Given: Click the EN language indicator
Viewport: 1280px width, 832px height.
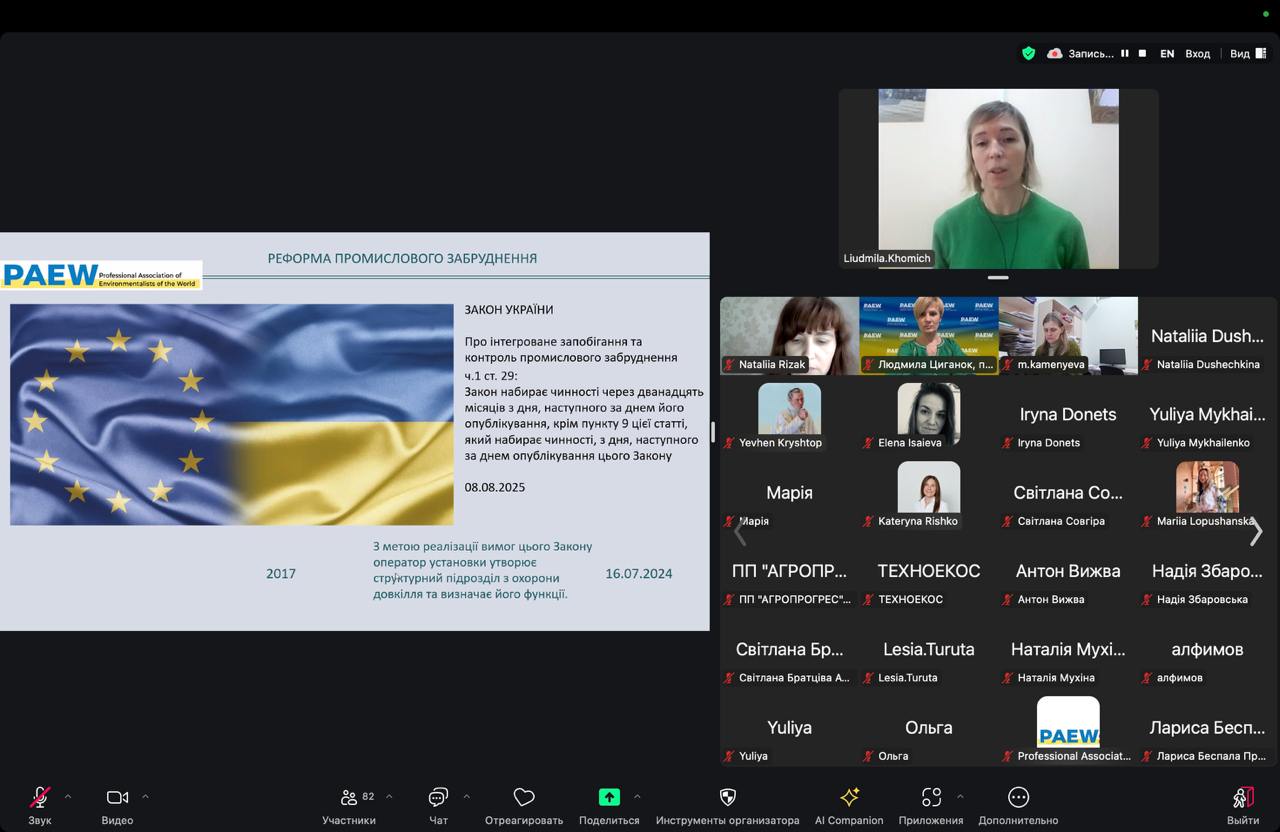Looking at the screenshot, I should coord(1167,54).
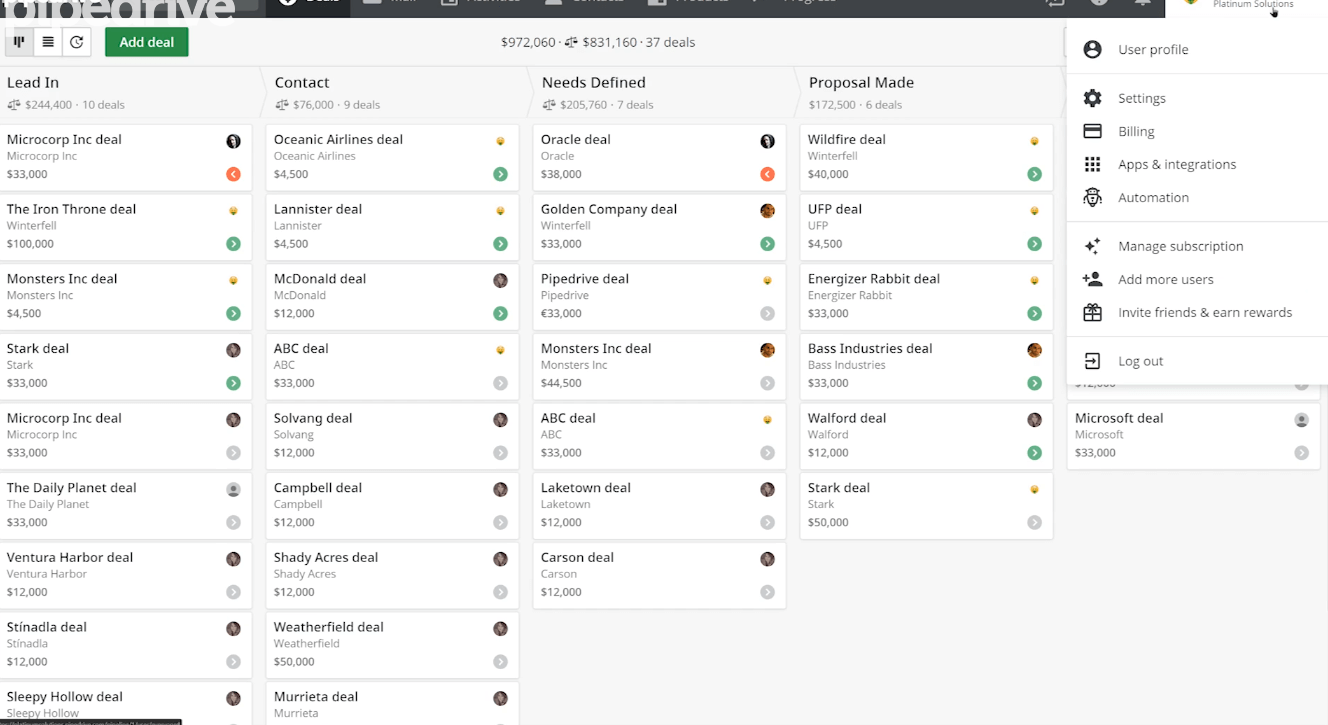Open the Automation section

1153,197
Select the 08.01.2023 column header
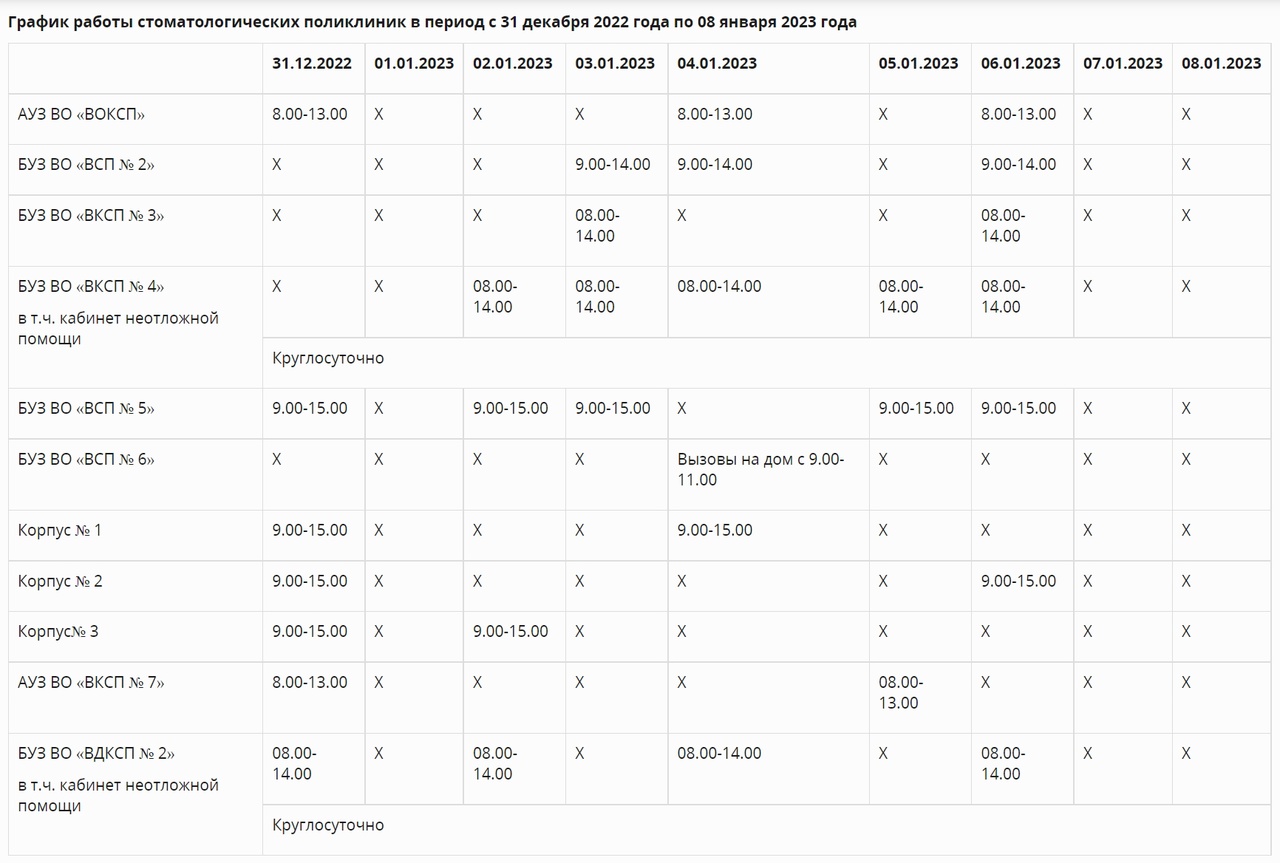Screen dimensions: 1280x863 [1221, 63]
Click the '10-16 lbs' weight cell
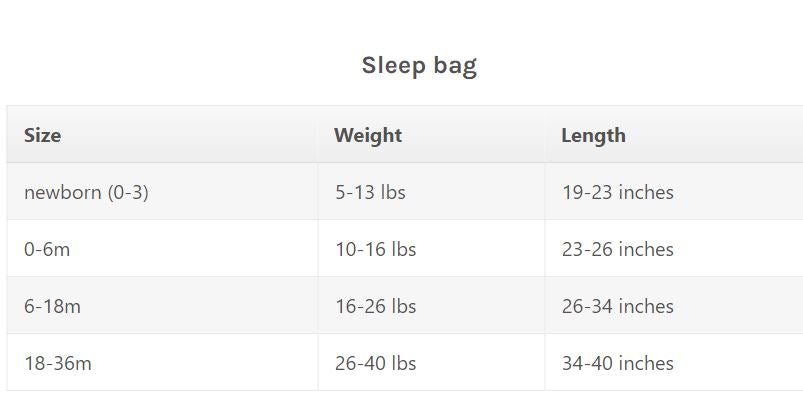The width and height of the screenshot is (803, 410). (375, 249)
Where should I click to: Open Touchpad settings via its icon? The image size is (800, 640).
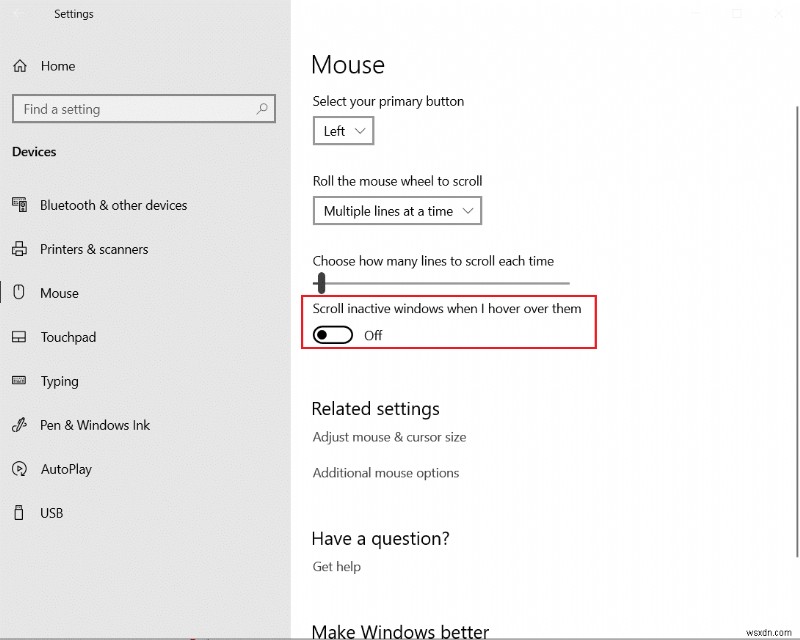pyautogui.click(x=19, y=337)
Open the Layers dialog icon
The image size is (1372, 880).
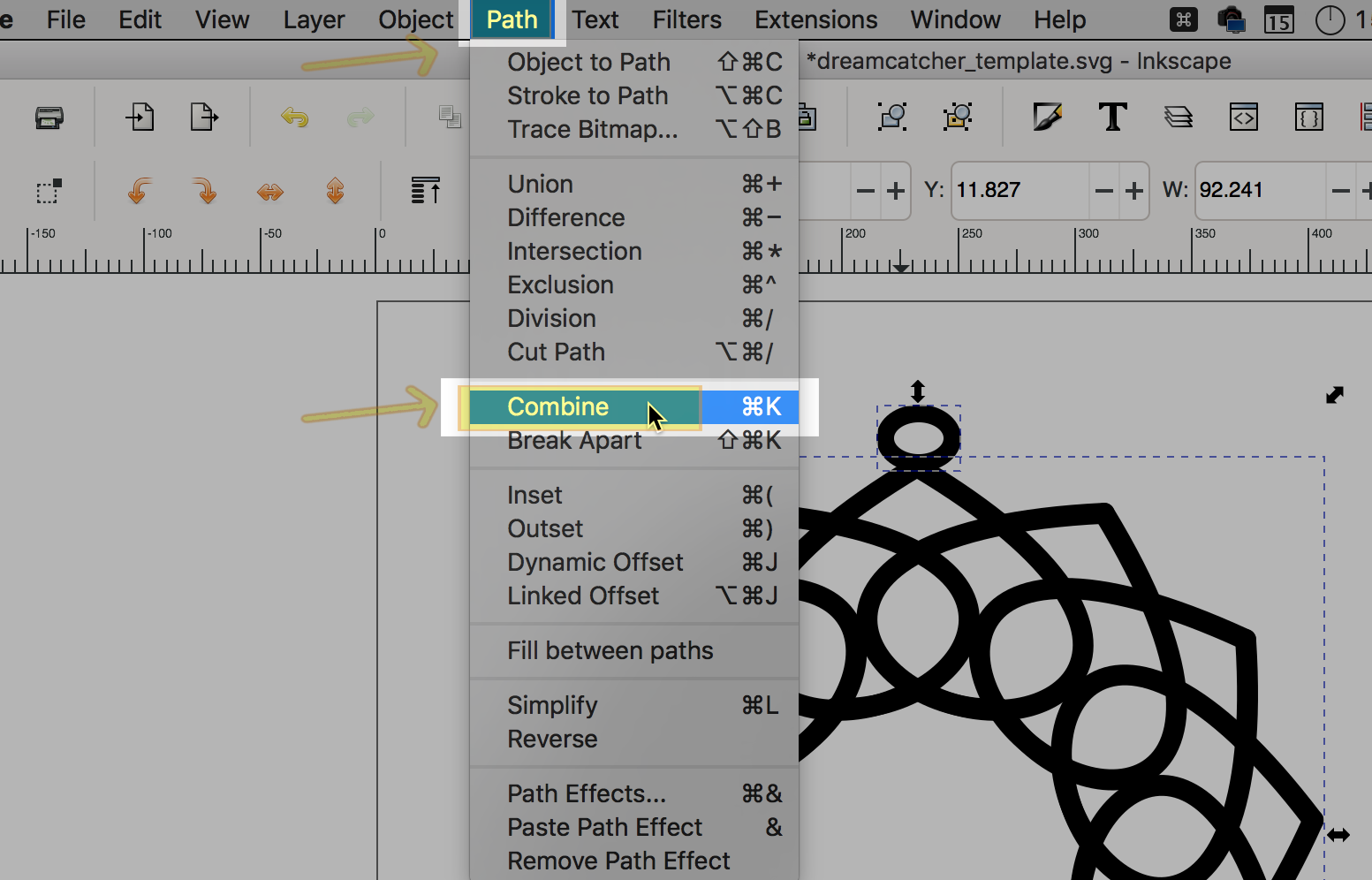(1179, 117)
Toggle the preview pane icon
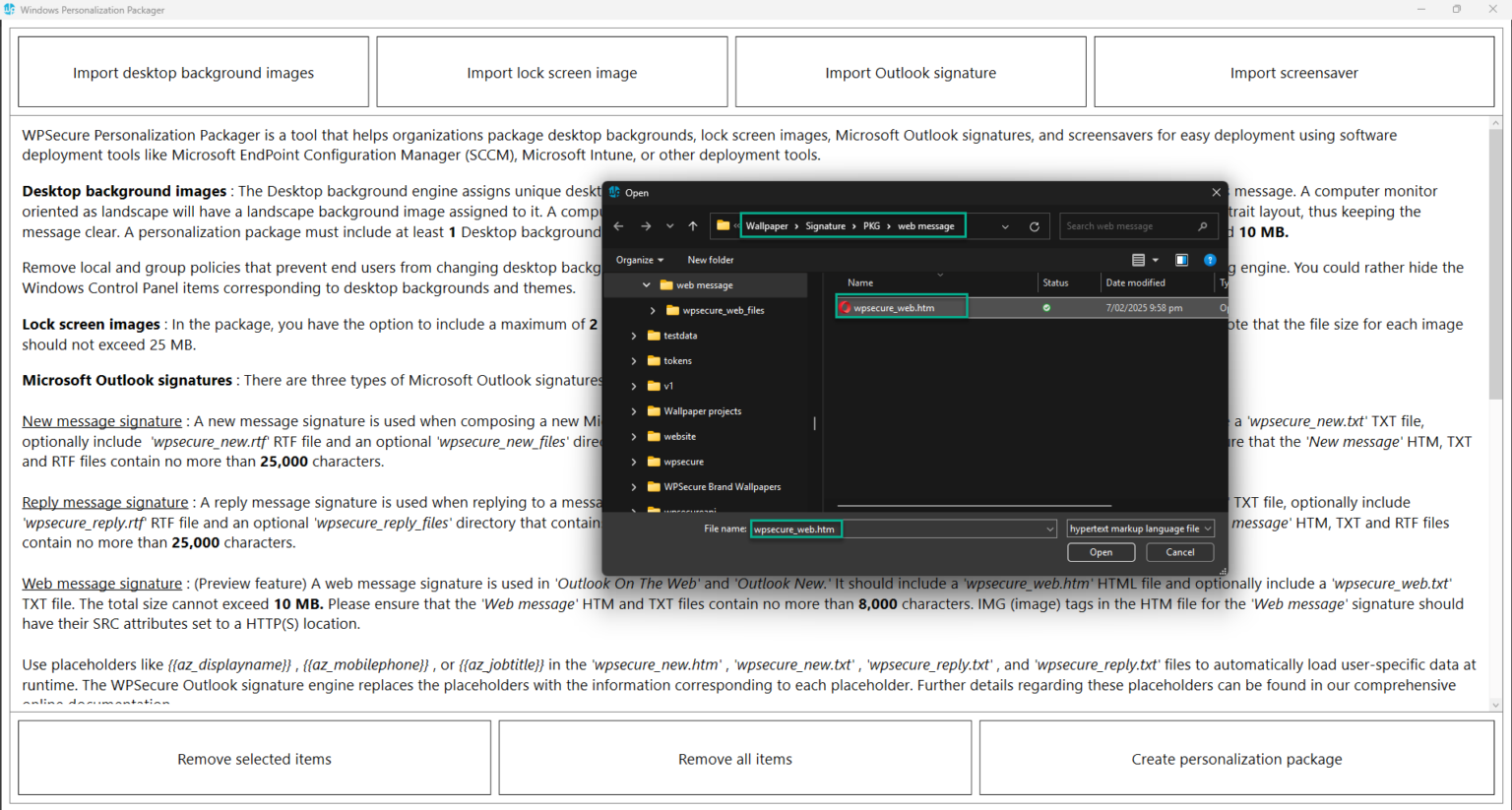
====================
EXERCISE OBJECTIVE - Return the records exactly as they stand, and drop every picture.

EXERCISE OUTPUT -
Given: Click the EN language indicator
Viewport: 1280px width, 832px height.
Looking at the screenshot, I should coord(1167,54).
Open the Automation section

1153,197
Select the 08.01.2023 column header
Screen dimensions: 1280x863 [1221, 63]
Click the '10-16 lbs' weight cell
The width and height of the screenshot is (803, 410). (375, 249)
Where should I click to: Open Touchpad settings via its icon? The image size is (800, 640).
pyautogui.click(x=19, y=337)
Open the Layers dialog icon
The image size is (1372, 880).
(1179, 117)
Toggle the preview pane icon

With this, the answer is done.